AstraZeneca’s Imfinzi (durvalumab) has been approved by the Food and Drug Administration for the treatment of adult patients with locally advanced or metastatic biliary tract cancer in combination with chemotherapy (gemcitabine plus cisplatin).
BTC is a group of rare and aggressive cancers that occur in the bile ducts and gallbladder. Approximately 23,000 people in the United States are diagnosed with BTC each year. These patients have a poor prognosis, with approximately 5% to 15% of patients with BTC surviving five years, the company noted.
“This approval represents a major step forward for patients with advanced biliary tract cancer, who urgently need new, well-tolerated and effective treatment options after more than a decade of limited innovation,” said Aiwu Ruth He, associate professor of medicine and leader of the GI cancer program at the Georgetown Lombardi Comprehensive Cancer Center and Medstar Georgetown University Hospital, and a lead investigator in the TOPAZ-1 Phase III trial.
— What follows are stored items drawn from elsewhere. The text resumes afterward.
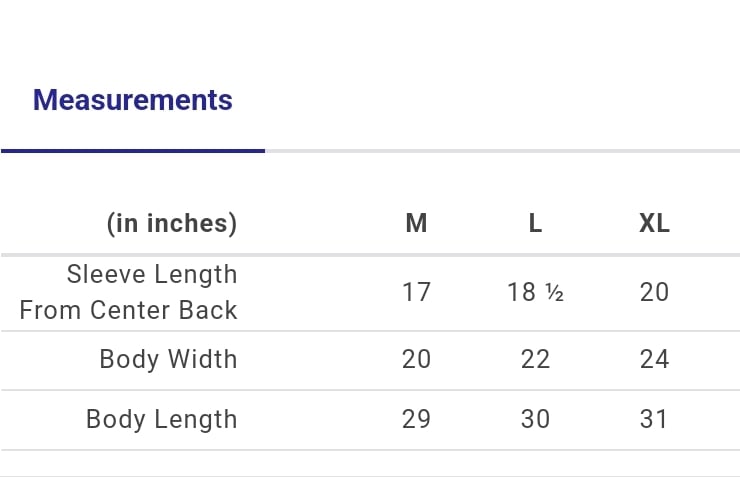Viewport: 740px width, 477px height.
Task: Select body length value 29 for M
Action: pos(416,419)
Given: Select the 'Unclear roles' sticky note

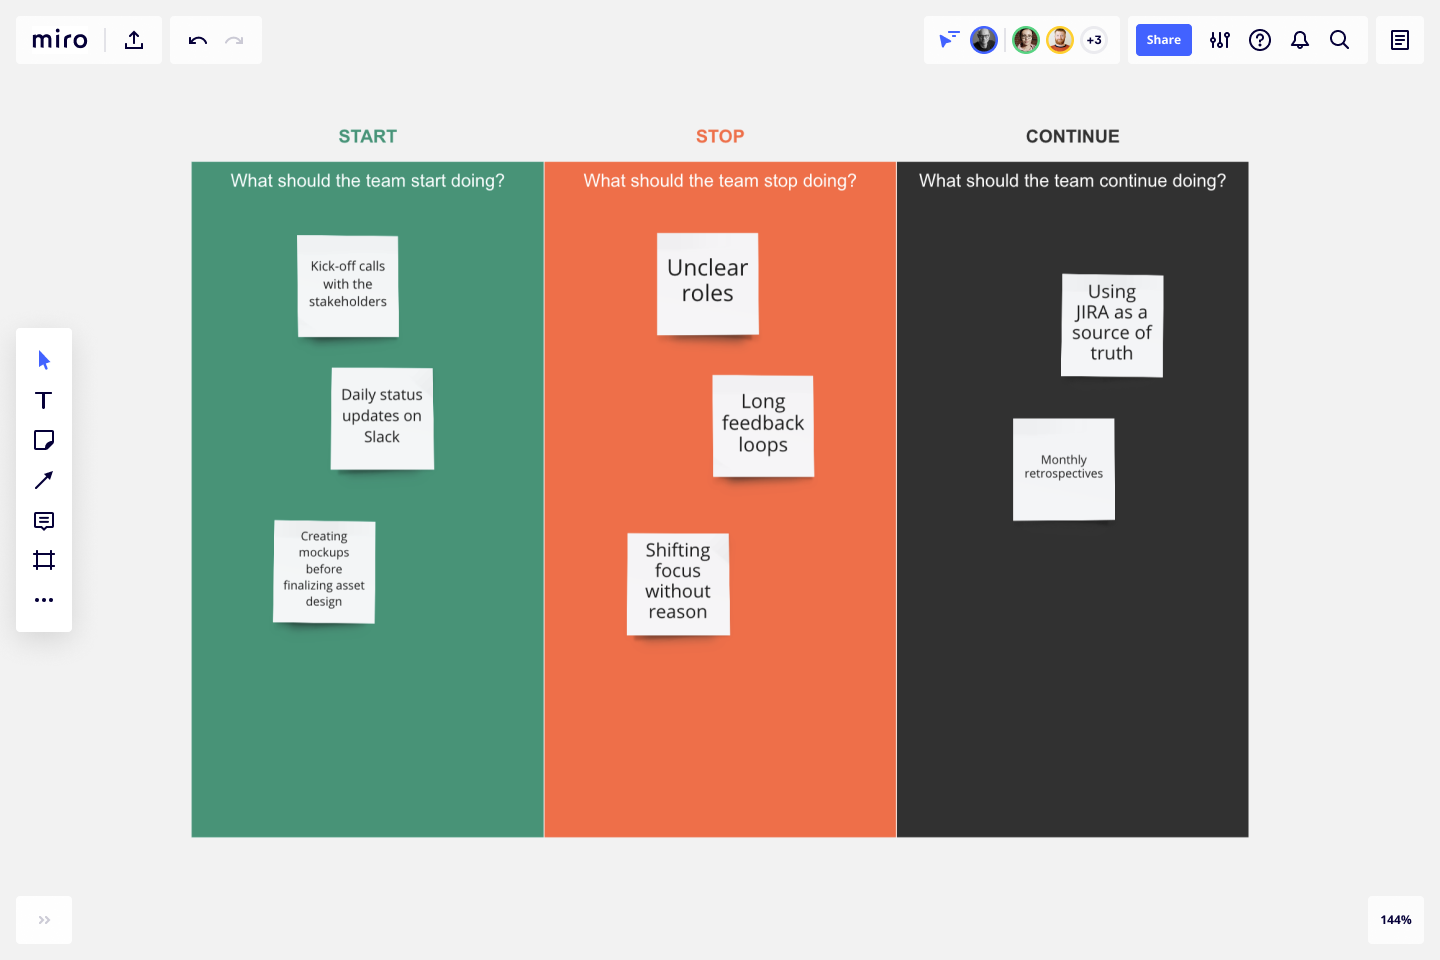Looking at the screenshot, I should pos(707,283).
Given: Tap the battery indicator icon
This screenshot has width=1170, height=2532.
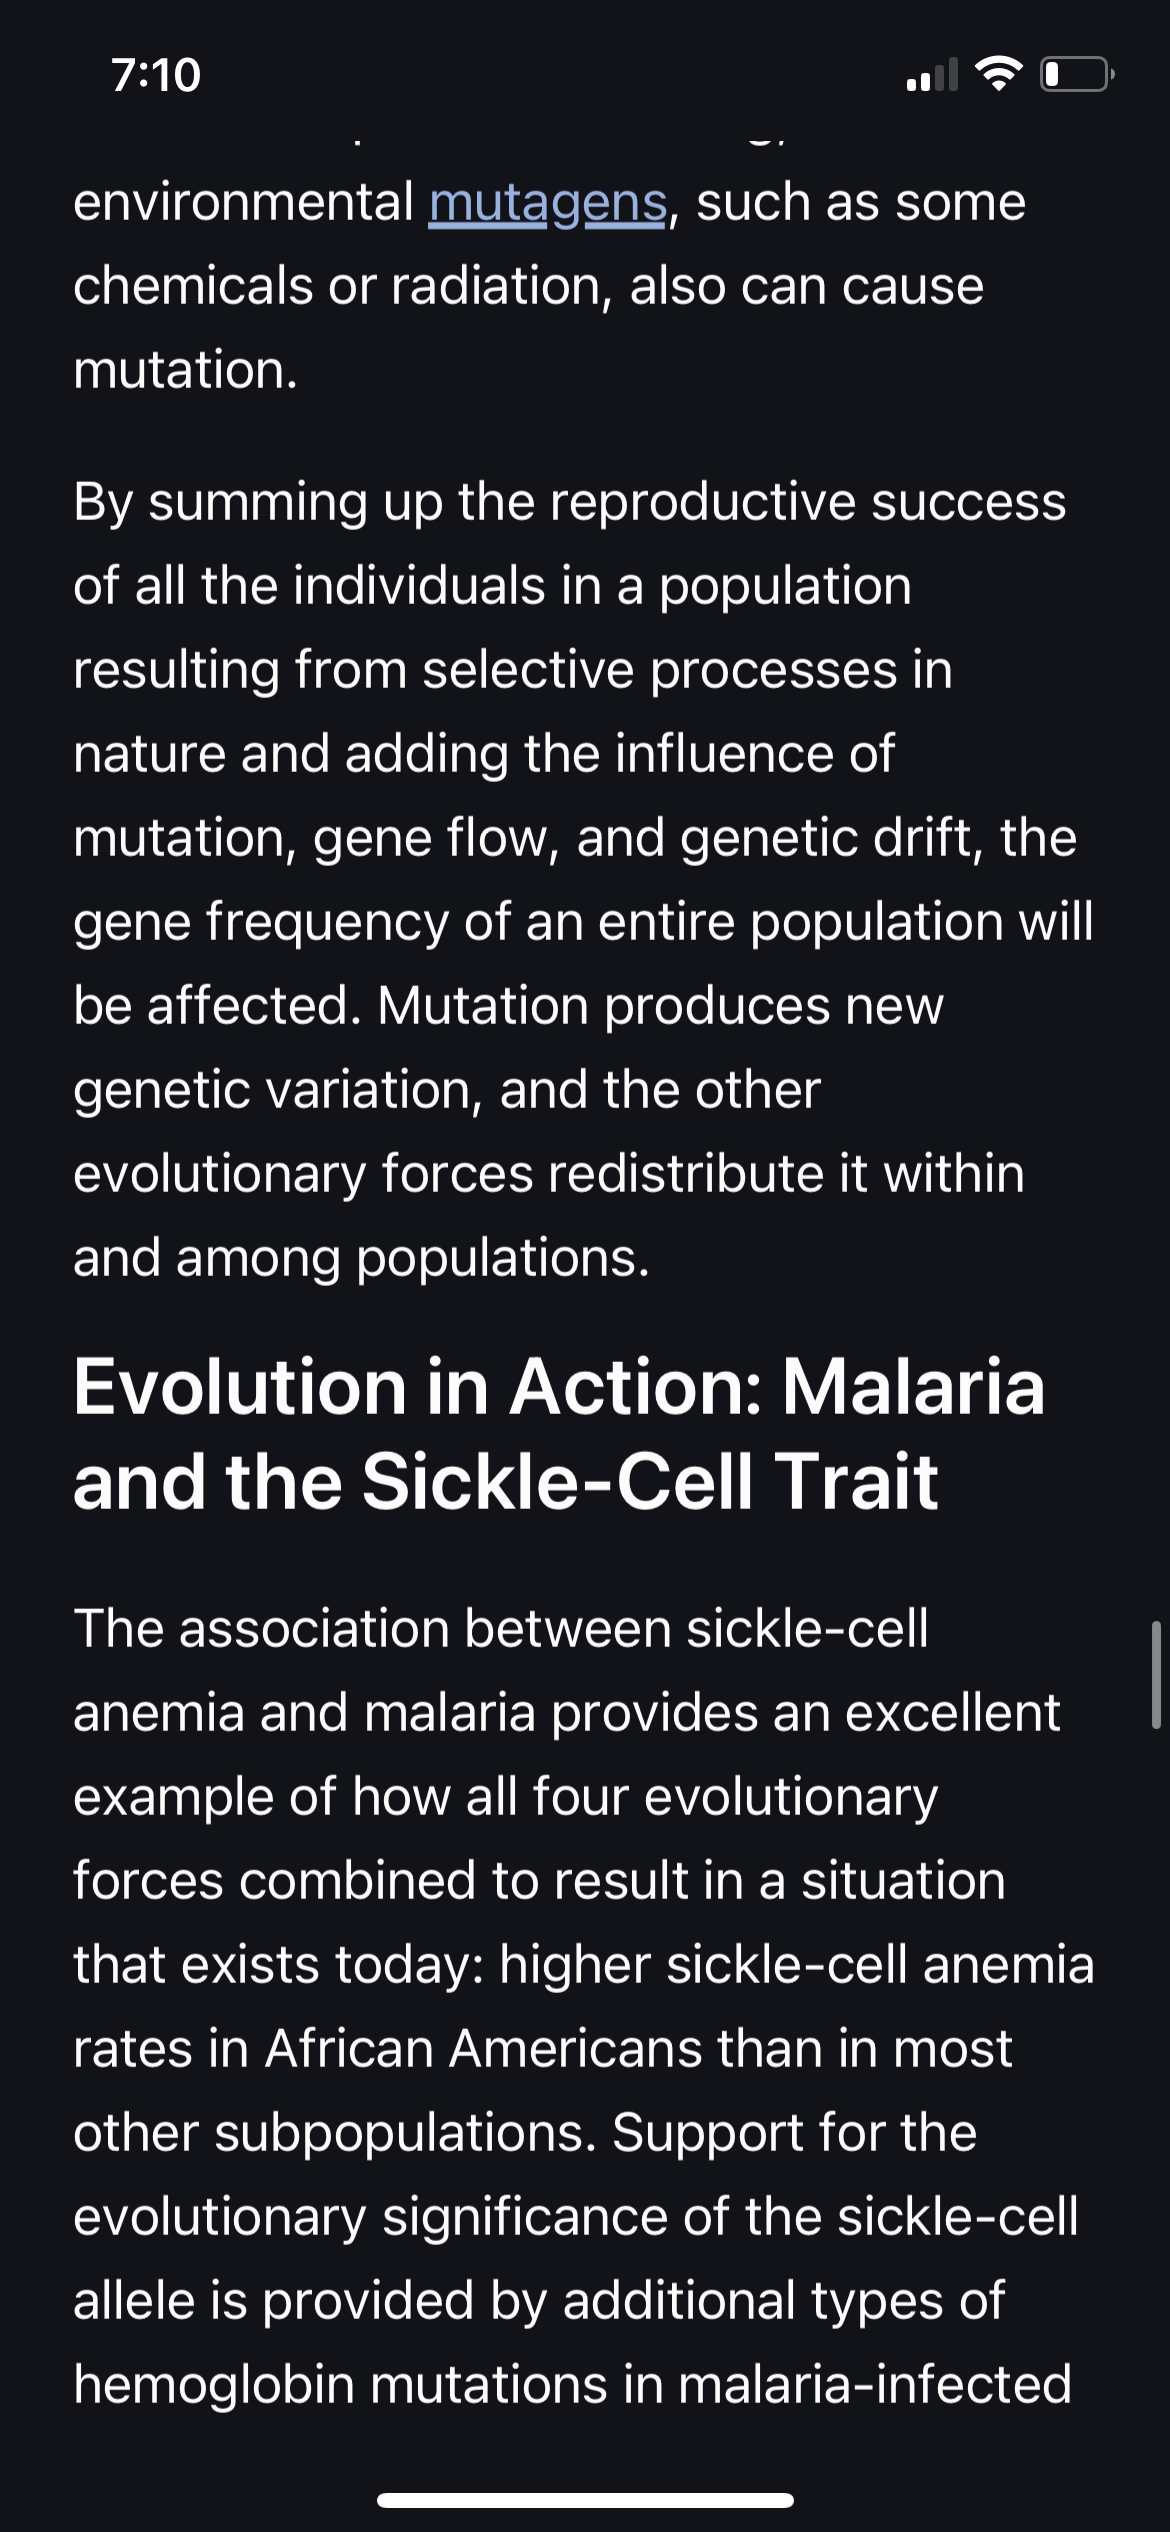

“The combination of durvalumab and chemotherapy should become a new standard of care in this setting, having demonstrated significantly improved survival for these patients who have historically faced a poor prognosis,” he said.
“For the first time, patients in the United States with advanced biliary tract cancer have an immunotherapy-based treatment option that meaningfully extends survival and is well-tolerated,” said Dave Fredrickson, executive vice president, oncology business unit at AstraZeneca. “This approval for Imfinzi and chemotherapy advances our ambition to challenge treatment expectations and transform care for patients with gastrointestinal cancers with high unmet need.”
“Patients have been waiting a long time for a new, first-line treatment option for biliary tract cancer,” said Stacie Lindsey, CEO of the Cholangiocarcinoma Foundation. “The foundation congratulates AstraZeneca for engaging in rare cancer research, which impacts patients and families nationwide. We are especially grateful to the patients who participated in this trial, making it possible for the broader rare disease community to benefit from this treatment.”